* Description of the task:
Please pull out each line of the data below that contains the word "Open", copying those lines in full.

* Exercise inputs:

=====

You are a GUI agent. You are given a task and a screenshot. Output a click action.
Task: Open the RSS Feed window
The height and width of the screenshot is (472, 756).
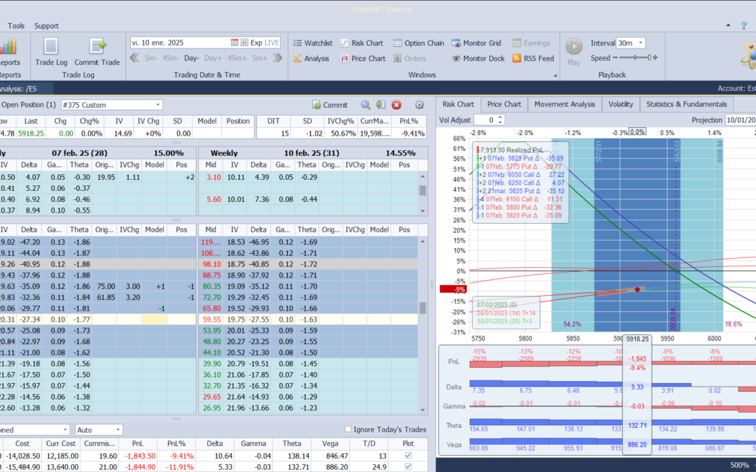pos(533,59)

=====

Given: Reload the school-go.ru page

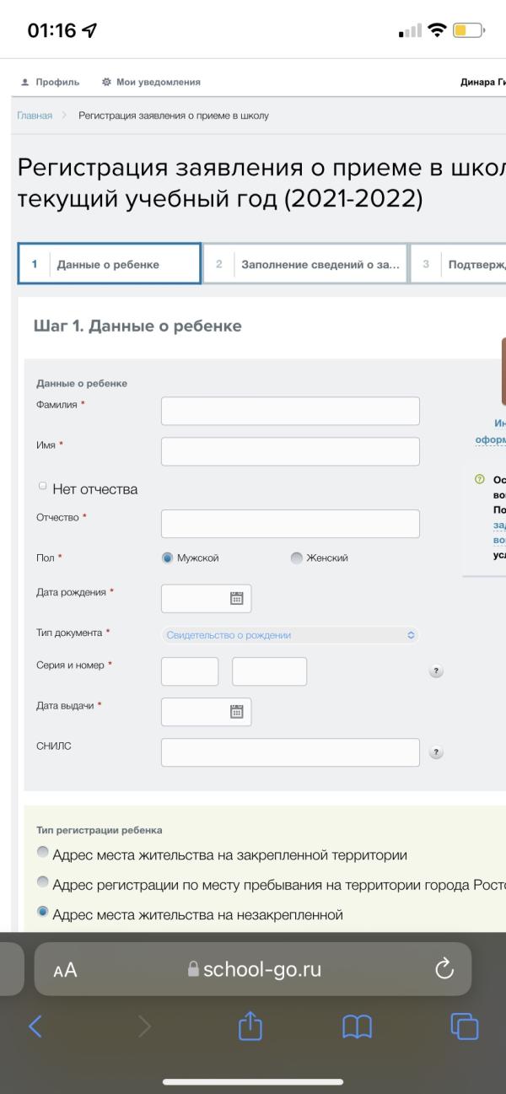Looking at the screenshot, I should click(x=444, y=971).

=====

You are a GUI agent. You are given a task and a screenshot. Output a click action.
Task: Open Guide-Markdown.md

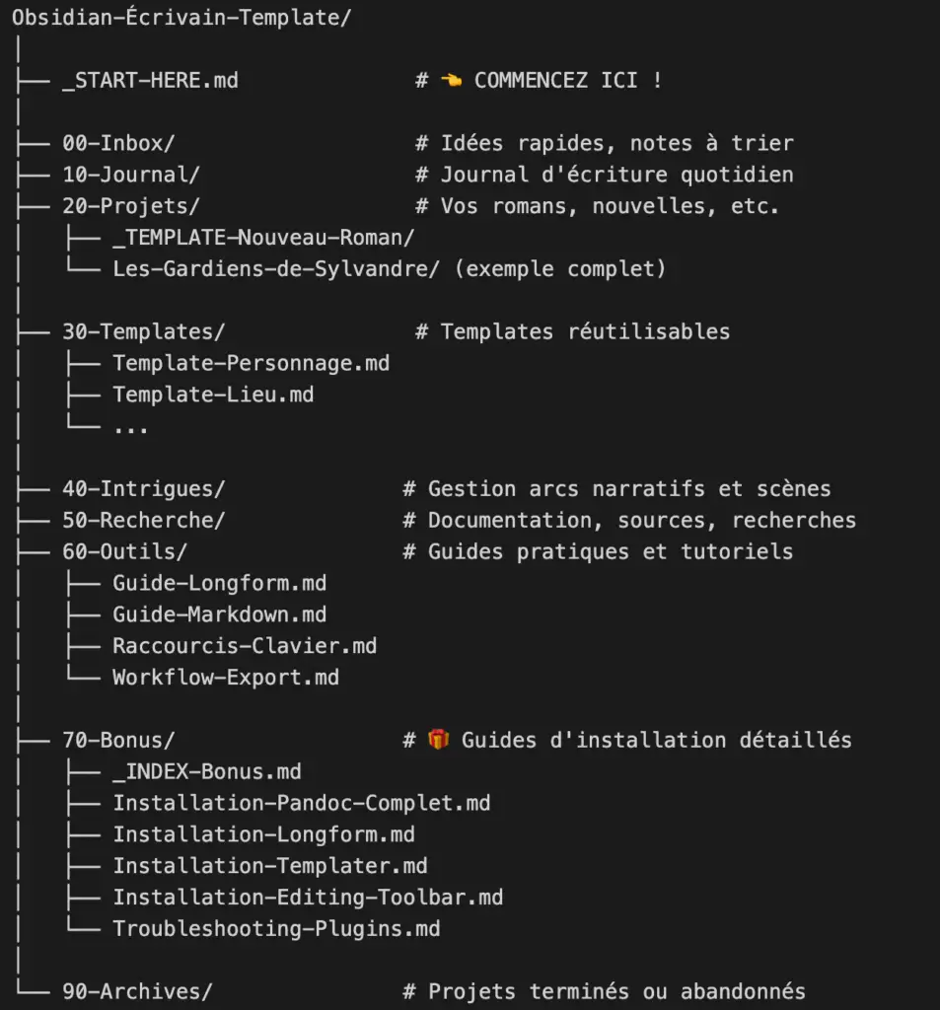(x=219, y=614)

=====

* The completed task:
Task: Open the RSS Feed window
Task: Open Guide-Markdown.md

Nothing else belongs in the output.